Deux longues pages de Daniel : une écriture haute et ferme :
« Ce lundi 7 avril.
« Mon ami,
« J’aurai quatorze ans demain. L’an dernier je murmurais : quatorze ans… – comme dans un beau rêve insaisissable. Le temps passe et nous flétrit. Et, au fond, rien ne change. Toujours nous-mêmes. Rien n’est changé, si ce n’est que je me sens découragé et vieilli.

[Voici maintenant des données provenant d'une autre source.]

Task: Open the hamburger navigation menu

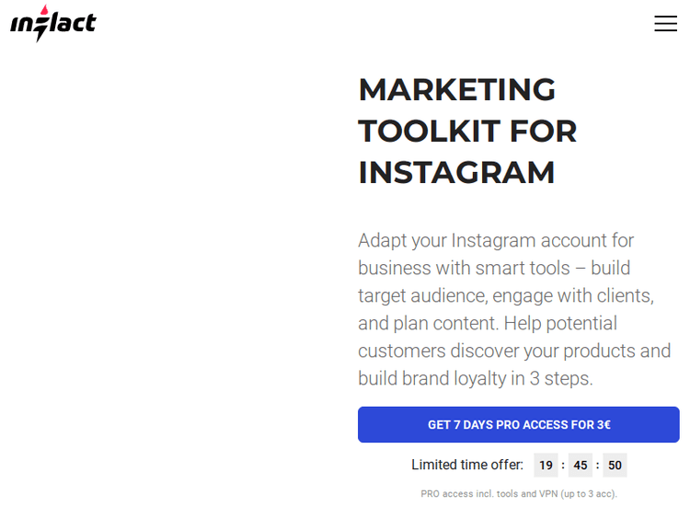Action: pos(665,24)
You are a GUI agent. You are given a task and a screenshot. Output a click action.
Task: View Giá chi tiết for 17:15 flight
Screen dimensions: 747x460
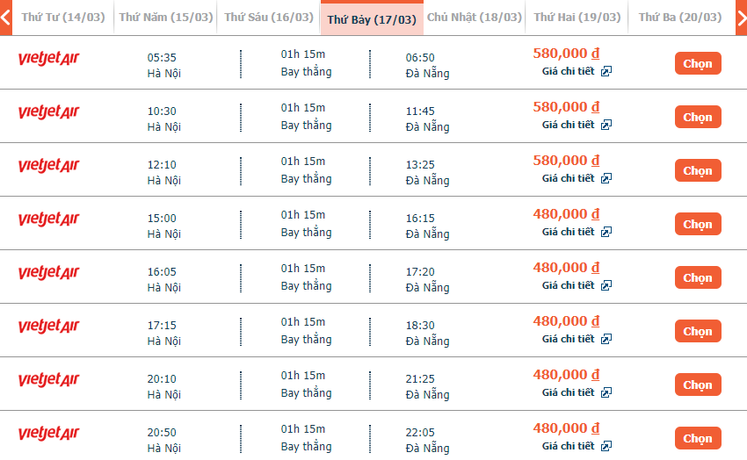click(x=568, y=340)
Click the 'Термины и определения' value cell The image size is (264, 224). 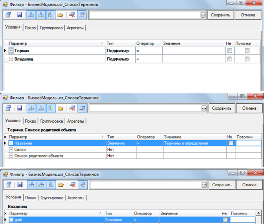[x=194, y=143]

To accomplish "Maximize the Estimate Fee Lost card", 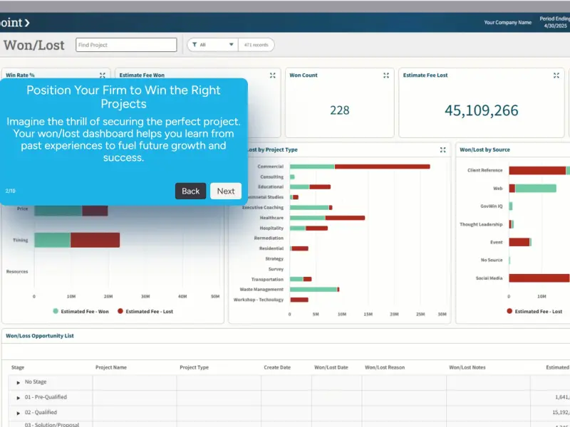I will (556, 75).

« Hier soir, en me couchant, j’ai pris un volume de Musset. La dernière fois, dès les premiers vers, je frissonnais, et parfois même des larmes s’échappaient de mes yeux. Hier, pendant de longues heures d’insomnie, je m’exaltais et ne sentais rien venir. Je trouvais les phrases bien coupées, harmonieuses… Ô sacrilège ! Enfin le sentiment poétique s’est réveillé en moi, avec un torrent de pleurs délicieux, et j’ai vibré enfin.
« Ah ! pourvu que mon cœur ne se dessèche pas ! J’ai peur que la vie m’endurcisse le cœur et les sens. Je vieillis. Déjà les grandes idées de Dieu, l’Esprit, l’Amour, ne battent plus dans ma poitrine comme jadis, et le Doute rongeur me dévore quelquefois. Hélas ! pourquoi ne pas vivre de toute la force de notre âme, au lieu de raisonner ? Nous pensons trop ! J’envie la vigueur de la jeunesse, qui s’élance au péril sans rien voir, sans tant réfléchir ! Je voudrais pouvoir, les yeux fermés, me sacrifier à une Idée sublime, à une Femme idéale et sans souillure, au lieu d’être toujours replié sur moi ! Ah, c’est affreux, ces aspirations sans issue !…
« Tu me félicites de mon sérieux. C’est ma misère, au contraire, c’est mon destin maudit ! Je ne suis pas comme l’abeille butineuse qui s’en va sucer le miel d’une fleur, puis d’une autre fleur. Je suis comme le noir scarabée qui s’enferme au sein d’une seule rose, et vit en elle jusqu’à ce qu’elle ferme ses pétales sur lui, et, étouffé dans cette suprême étreinte, il meurt entre les bras de la fleur qu’il a élue.
« Aussi fidèle est mon attachement pour toi, ô mon ami ! Tu es la tendre rose qui s’est ouverte pour moi sur cette terre désolée. Ensevelis mon noir chagrin au plus creux de ton cœur ami !
« D.
« P.-S. – Pendant les vacances de Pâques, tu pourras sans crainte écrire chez moi. Ma mère respecte toutes mes épistoles. (Pas cependant des choses extraordinaires !)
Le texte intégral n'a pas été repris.